What Agentic Architecture Actually Means
The term "agentic" gets thrown around loosely, so let me define what I mean. Agentic architecture is a system design approach where specialized AI agents collaborate to accomplish complex tasks, rather than one monolithic AI trying to do everything.
Think of it like microservices, but for AI capabilities. Instead of one giant model that's mediocre at everything, you have:
- A planning agent that breaks a high-level goal into subtasks
- A coding agent that writes and modifies code
- A review agent that checks for bugs, security issues, and style violations
- A testing agent that generates and runs tests
- An orchestrator that coordinates all of these and handles failures
Each agent has a focused role, specific tools it can use, and a clear interface for communicating with other agents. The orchestrator manages the workflow: it sends a task to the planner, fans out subtasks to coding agents, sends the results to the reviewer, and loops back if issues are found.

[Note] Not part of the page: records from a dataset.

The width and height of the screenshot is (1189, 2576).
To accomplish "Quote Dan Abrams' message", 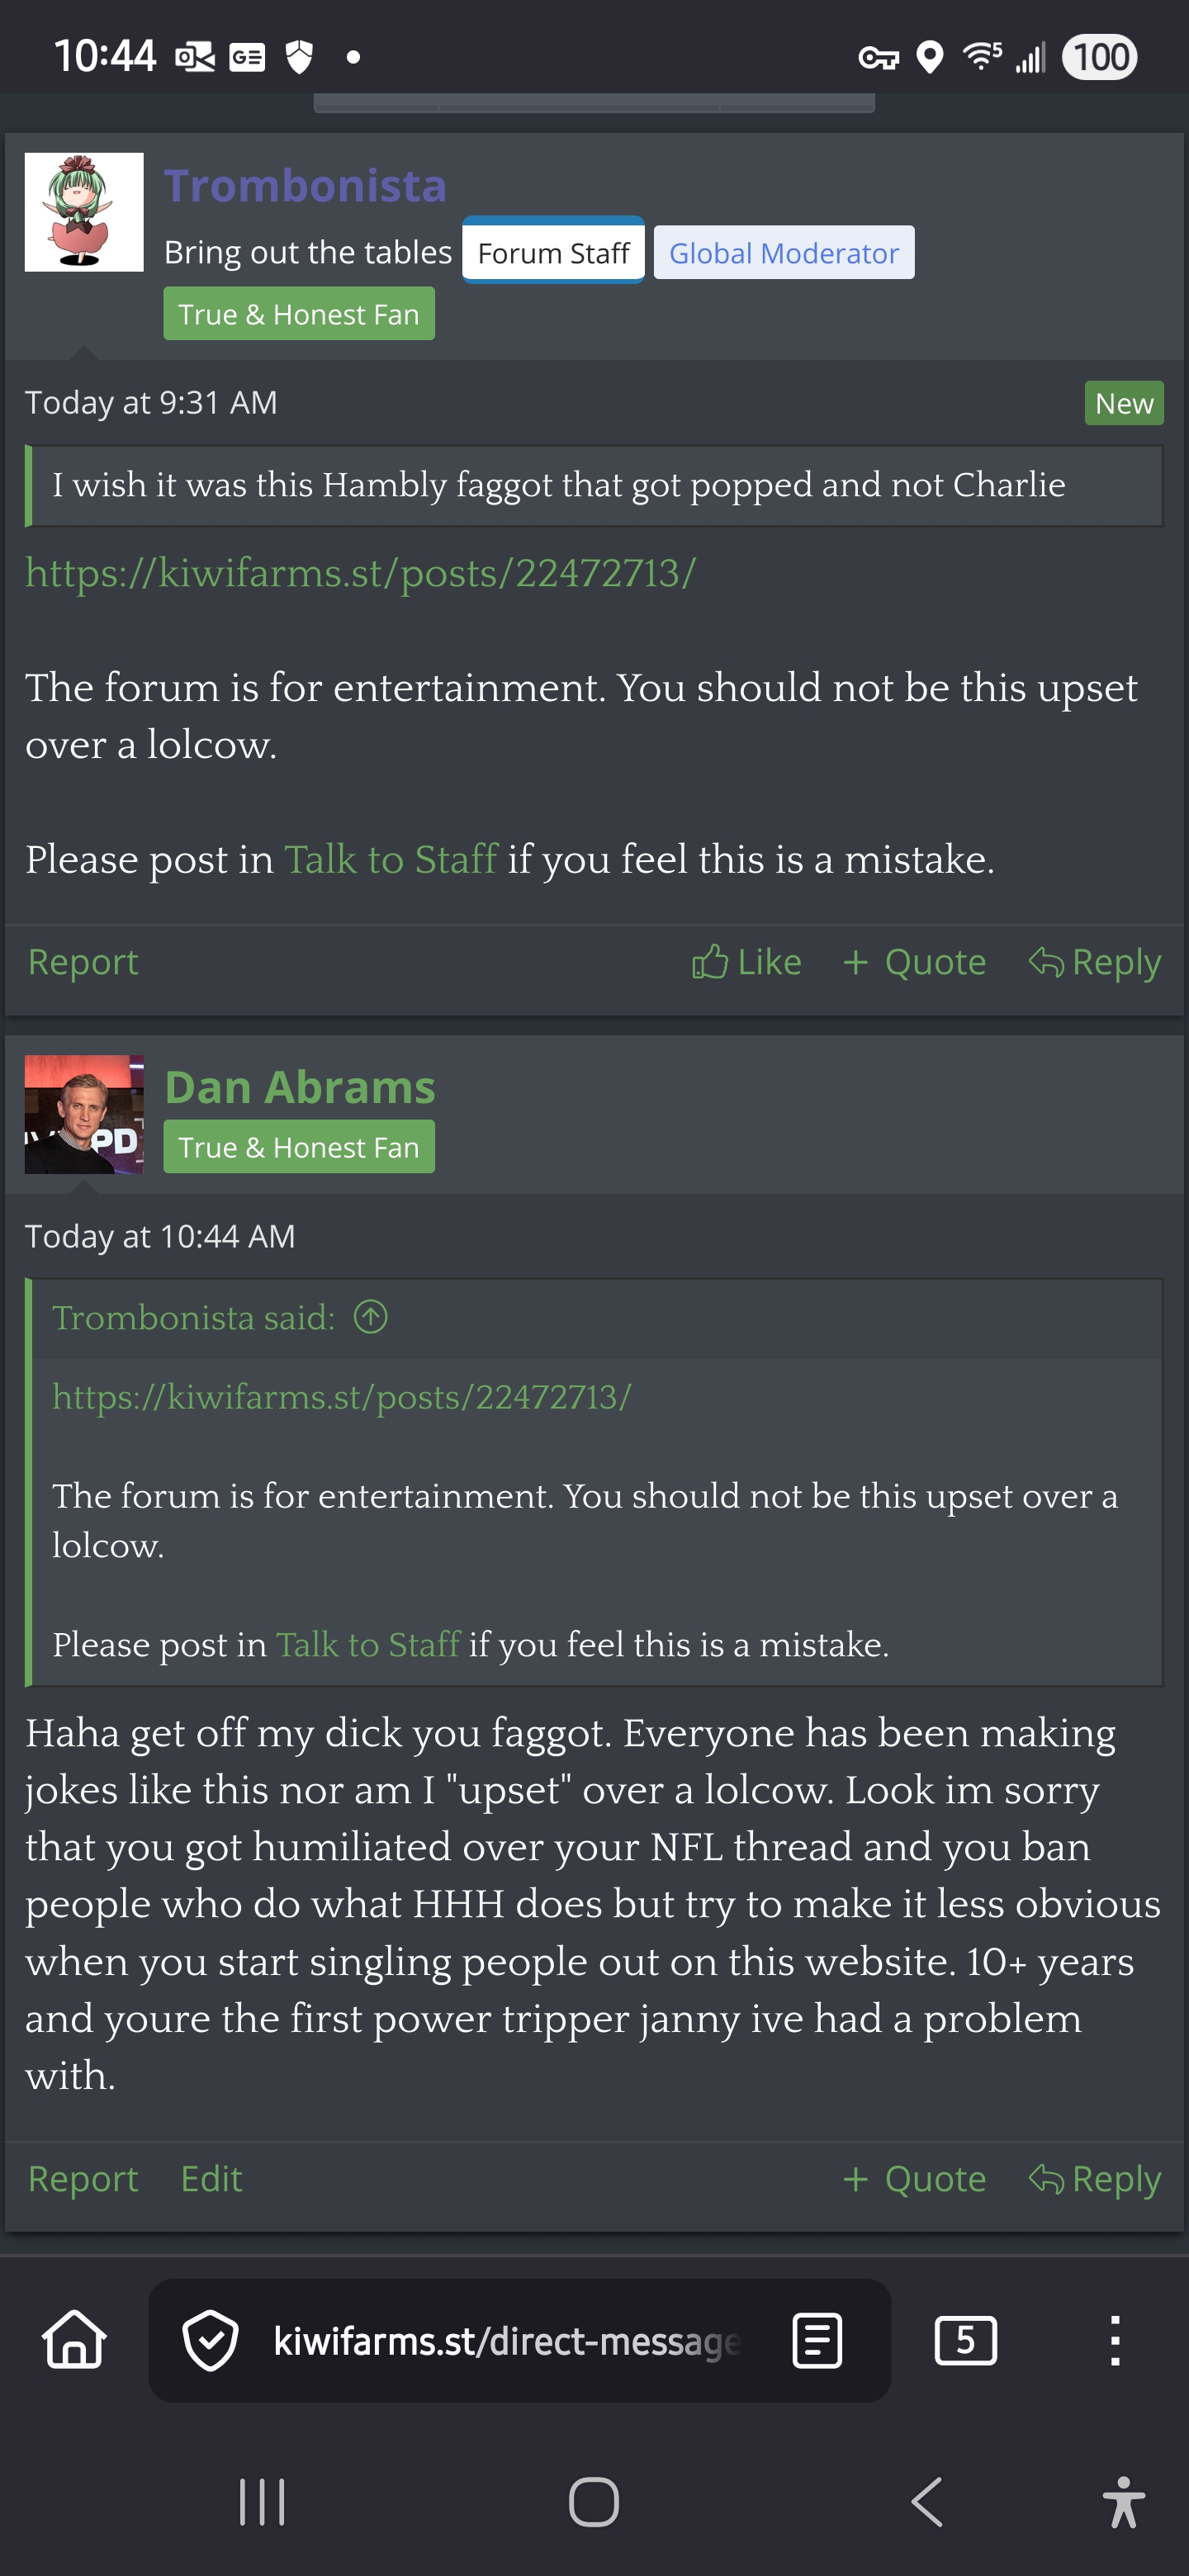I will click(914, 2179).
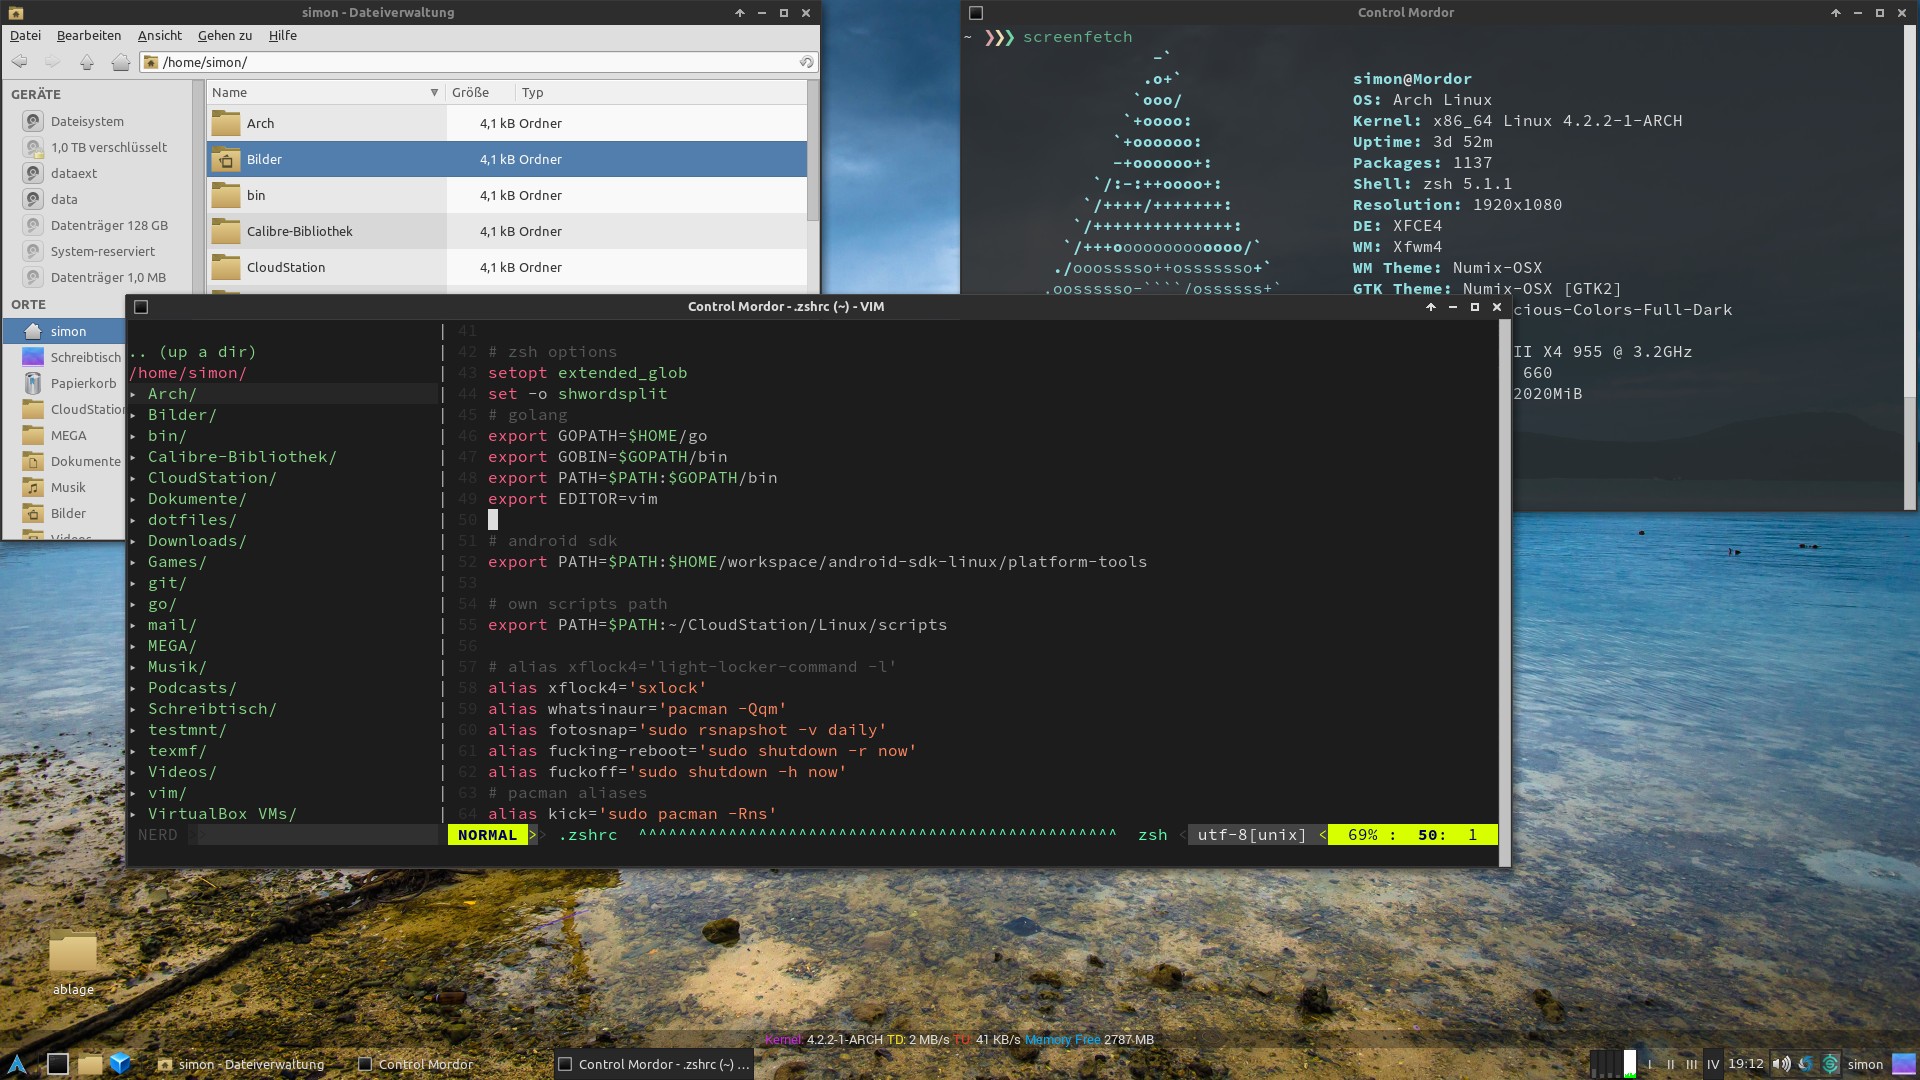
Task: Open the volume control in the tray
Action: click(1781, 1064)
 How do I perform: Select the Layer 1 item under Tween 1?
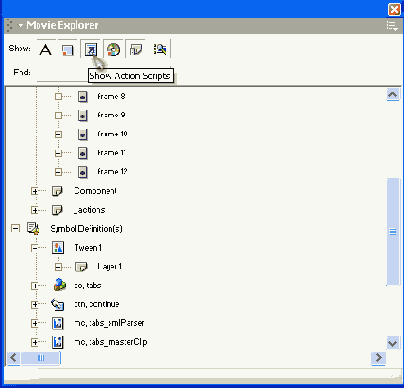pos(109,267)
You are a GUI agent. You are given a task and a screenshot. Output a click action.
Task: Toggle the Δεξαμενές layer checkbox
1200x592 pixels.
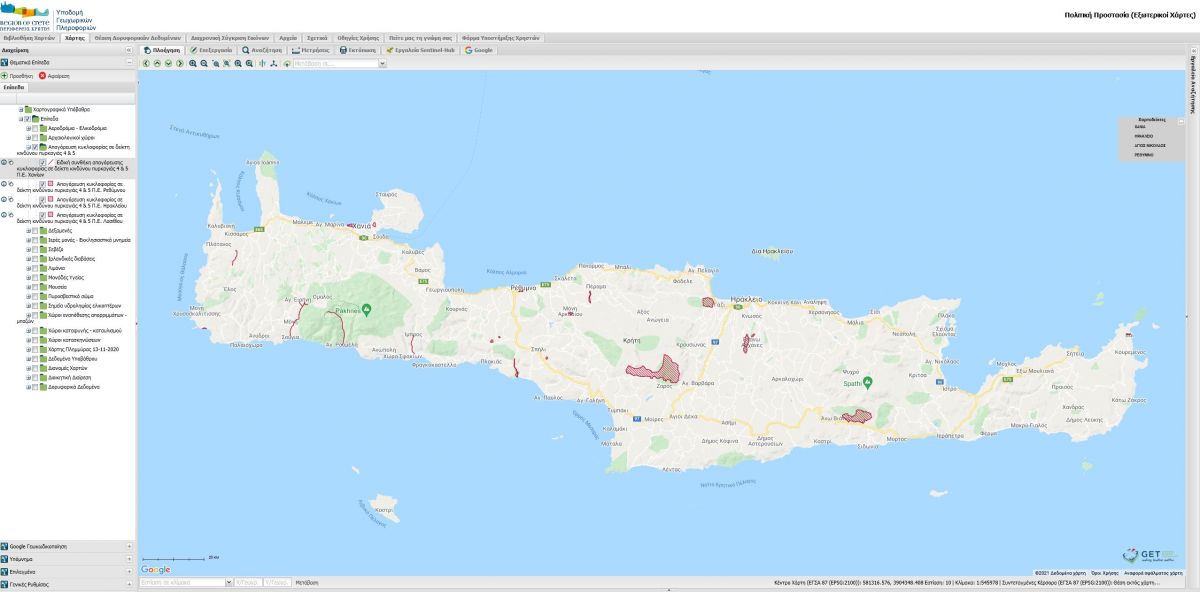pos(35,230)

This is fundamentally different from "chat with an AI about code." It's autonomous, multi-step, and self-correcting. The human's role shifts from writing code to defining goals, reviewing results, and handling the edge cases that agents can't resolve on their own.
Why This Matters for Software Engineering
I think agentic architecture will change software engineering in three concrete ways:
1. Higher Abstraction, Faster Iteration
When agents can handle the mechanical parts of coding, engineers work at a higher level of abstraction. You describe what the system should do, not how every function should be implemented. This compresses the feedback loop: instead of "design, implement, test, debug" taking days, agents can execute the full cycle in minutes for well-scoped tasks.
2. Code Review Becomes the Bottleneck (and That's Good)
When code generation becomes cheap and fast, the bottleneck shifts to code review and architectural judgment. This is actually a positive change: it means senior engineers spend their time on the highest-value activities — evaluating design decisions, catching subtle bugs, and ensuring system coherence — rather than on writing boilerplate.
3. Solo Engineers Gain Superpowers
This is the one I'm most excited about. A single engineer with good agentic tooling can accomplish what used to require a small team. Not because the AI replaces teammates, but because it handles the work that used to be spread across multiple people: implementation, testing, documentation, deployment scripting. The solo engineer becomes an orchestrator of AI agents, focusing their human judgment where it matters most.
Where I'm Headed
I'm investing heavily in multi-agent orchestration frameworks. Specifically, I'm exploring patterns for:
- Agent composition — how to chain specialized agents together with clean interfaces and error handling
- Context management — how to efficiently share relevant context between agents without overwhelming their context windows
- Human-in-the-loop checkpoints — where to insert human review in agent workflows for safety and quality
- Evaluation and feedback loops — how to measure agent performance and automatically improve workflows over time
I believe the engineers who learn to design, build, and orchestrate agentic systems will have a massive advantage in the next few years. Not because they'll write more code, but because they'll ship more software with higher quality and fewer people.
We're at the beginning of a fundamental shift in how software gets built. The tools are imperfect, the patterns are still emerging, and there's a lot of hype to cut through. But the underlying capability is real, and it's improving fast. If you haven't started experimenting with agentic workflows, now is the time.